If a dictionary entry with the desired index $I$ is actually found, the decoding runs smoothly. However, this is not always the case:
- If a new index $I$ is entered during encoding at step $i$ and this $I$ is at the same time the encoding result of the step, this index is not yet occupied in the dictionary at decoding step $i$ . The reason for this is that with the decoder the entries are made one step later than with the coder.
- In the case of a "binary" input sequence $($all characters are A or B$)$, a special rule must always be applied in LZW decoding if the entry with index $I = i$ was made in coding step $i$ .
This special rule shall be illustrated by an example:
- For step $i$ there is no entry in the decoder dictionary matching index $I$ .
- We assume that in the previous step $(i- 1)$ the decoding result was ABBABA .
- Then we add the first character of the sequence to this string. Here: ABBABAA.
- Then one enters the sequence ABBABAA into the dictionary under index $I$ .
Hints:
- The exercise belongs to the chapter Compression according to Lempel, Ziv and Welch.
- In particular, reference is made to the pages
- Also, when solving this task, note that the LZW algorithm does not assume an empty dictionary.
- Rather, the indices $I = 0$ to $I = M- 1$ contain all $M$ permissible characters of the alphabet.
Questions
Solution
- The encoding of ABABABBAA proceeds as follows:
- $i = 1$: A → $\underline{I=0}$, $W(I = 2) =$ AB,
- $i = 2$: B → $\underline{I=1}$, $W(I = 3) =$ BA,
- $i = 3$: AB → $\underline{I=2}$, $W(I = 4) =$ ABA,
- $i = 4$: AB → $\underline{I=2}$, $W(I = 5) =$ ABB,
- $i = 5$: BA → $\underline{I=3}$, $W(I = 6) =$ BAA.

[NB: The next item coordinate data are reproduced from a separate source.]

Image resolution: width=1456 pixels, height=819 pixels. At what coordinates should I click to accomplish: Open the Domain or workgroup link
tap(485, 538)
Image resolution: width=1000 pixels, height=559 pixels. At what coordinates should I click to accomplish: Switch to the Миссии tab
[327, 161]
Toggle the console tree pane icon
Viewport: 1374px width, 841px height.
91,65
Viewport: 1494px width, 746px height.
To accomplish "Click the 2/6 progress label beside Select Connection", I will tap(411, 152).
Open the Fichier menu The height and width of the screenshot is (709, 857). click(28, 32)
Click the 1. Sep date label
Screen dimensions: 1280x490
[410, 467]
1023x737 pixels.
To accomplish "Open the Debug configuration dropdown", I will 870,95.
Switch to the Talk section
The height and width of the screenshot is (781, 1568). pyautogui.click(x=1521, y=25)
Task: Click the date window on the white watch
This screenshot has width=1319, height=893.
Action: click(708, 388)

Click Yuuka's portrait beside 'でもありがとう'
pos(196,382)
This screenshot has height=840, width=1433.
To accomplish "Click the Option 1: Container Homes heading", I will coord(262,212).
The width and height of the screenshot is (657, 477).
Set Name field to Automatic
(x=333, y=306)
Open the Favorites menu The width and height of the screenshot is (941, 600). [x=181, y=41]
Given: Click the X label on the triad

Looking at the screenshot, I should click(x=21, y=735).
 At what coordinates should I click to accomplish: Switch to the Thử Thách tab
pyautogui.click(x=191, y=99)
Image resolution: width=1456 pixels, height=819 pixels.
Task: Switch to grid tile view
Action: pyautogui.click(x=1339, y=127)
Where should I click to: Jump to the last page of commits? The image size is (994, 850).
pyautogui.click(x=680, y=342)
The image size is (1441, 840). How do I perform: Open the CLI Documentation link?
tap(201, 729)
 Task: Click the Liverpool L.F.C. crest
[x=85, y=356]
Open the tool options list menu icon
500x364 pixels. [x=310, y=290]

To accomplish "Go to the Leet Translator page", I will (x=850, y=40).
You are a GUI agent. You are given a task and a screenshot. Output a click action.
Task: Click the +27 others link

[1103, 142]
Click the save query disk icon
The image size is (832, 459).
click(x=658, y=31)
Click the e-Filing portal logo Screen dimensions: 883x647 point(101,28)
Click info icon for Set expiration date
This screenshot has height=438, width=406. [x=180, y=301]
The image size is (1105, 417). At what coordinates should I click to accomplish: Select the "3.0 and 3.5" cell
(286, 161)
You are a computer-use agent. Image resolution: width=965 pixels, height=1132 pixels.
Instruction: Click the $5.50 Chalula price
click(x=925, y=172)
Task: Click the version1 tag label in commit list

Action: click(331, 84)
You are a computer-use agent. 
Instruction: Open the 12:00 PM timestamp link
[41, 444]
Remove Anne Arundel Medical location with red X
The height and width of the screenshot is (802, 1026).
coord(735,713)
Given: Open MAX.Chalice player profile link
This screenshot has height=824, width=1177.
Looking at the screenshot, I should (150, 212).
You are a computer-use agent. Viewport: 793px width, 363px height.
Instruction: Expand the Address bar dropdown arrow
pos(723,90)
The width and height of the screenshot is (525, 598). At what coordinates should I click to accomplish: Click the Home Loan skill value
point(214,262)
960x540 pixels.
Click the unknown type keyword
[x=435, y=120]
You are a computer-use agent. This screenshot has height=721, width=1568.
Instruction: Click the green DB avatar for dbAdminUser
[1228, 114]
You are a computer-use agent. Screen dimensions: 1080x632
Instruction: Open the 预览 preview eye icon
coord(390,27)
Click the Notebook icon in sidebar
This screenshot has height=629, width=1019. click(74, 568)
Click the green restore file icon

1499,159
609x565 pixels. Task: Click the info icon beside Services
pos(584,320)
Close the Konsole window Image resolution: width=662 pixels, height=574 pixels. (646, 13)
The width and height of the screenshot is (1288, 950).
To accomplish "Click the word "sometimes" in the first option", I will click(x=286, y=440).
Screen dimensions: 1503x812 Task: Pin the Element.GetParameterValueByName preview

- Note that the last character $($A$)$ of the input string ABABABBAA at time $i = 5$ is already considered in the dictionary entry but has not yet been encoded.
(2) For the steps $i = 1$ to $i = 3$ nothing changes compared to subtask (1).
- Afterwards, the following applies:
- $i = 4$: ABA → $\underline{I=4}$, $W(I = 5) =$ ABAB,
- $i = 5$: BA → $\underline{I=3}$, encoding completed, no new dictionary entry possible.
(3) The comparison with above results shows:
- The dictionary of the encoder has the entries shown exactly after $\underline{i=4}$ encoding steps.
- With the decoder, on the other hand, there is a time delay of one step: $\underline{i=5}$.
(4) Solution suggestion 2 is correct:
- The special case regulation of the decoding is necessary (in the present example) if the index $I =i$ is output in the coding step $i$ .
- During decoding, it then does not find the required assignment "Index → String" since the generated dictionary at time $i$ only contains entries with $I < i$ .
- For the sequence ABABABBAA ⇒ $I < i$ always applies according to subtask (1) .
- In contrast, the following indices would result for the sequence ABABABABA :
- $$i = 1\hspace{-0.15cm}: \hspace{0.15cm} I = 0\hspace{0.05cm}, \hspace{0.5cm}i = 2\hspace{-0.15cm}: \hspace{0.15cm}I = 1\hspace{0.05cm}, \hspace{0.5cm}i = 3\hspace{-0.15cm}: \hspace{0.15cm}I = 2\hspace{0.05cm}, \hspace{0.5cm}\underline{i = 4\hspace{-0.15cm}: \hspace{0.15cm}I = 4}\hspace{0.05cm}, \hspace{0.5cm}i = 5\hspace{-0.15cm}: \hspace{0.15cm}I = 3\hspace{0.05cm}. $$
Here is a summary of the entire decoding process of ABABABABA:
- The pre-assignment of the dictionary includes $(I=0$: A$)$ and $(I=1$: B$)$.
- Then with the dictionary array $W(I)$:
- $i = 1$: Decoding $I=0$ → A,
- $i = 2$: Decoding $I=1$ → B, $W(I = 2) =$ AB,
- $i = 3$: Decoding $I=2$ → AB, $W(I = 3) =$ BA,
- $i = 4$: An entry with index $I = 4$ is not present ⇒ Special case rule:
One takes the last decoding result $($here AB$)$ and adds the first character of this sequence at the end ⇒ ABA.
Then ABA is stored in the dictionary under index $I = 4$ . - $i = 5$: Decoding $I=3$ → BA. End of the decoder input sequence.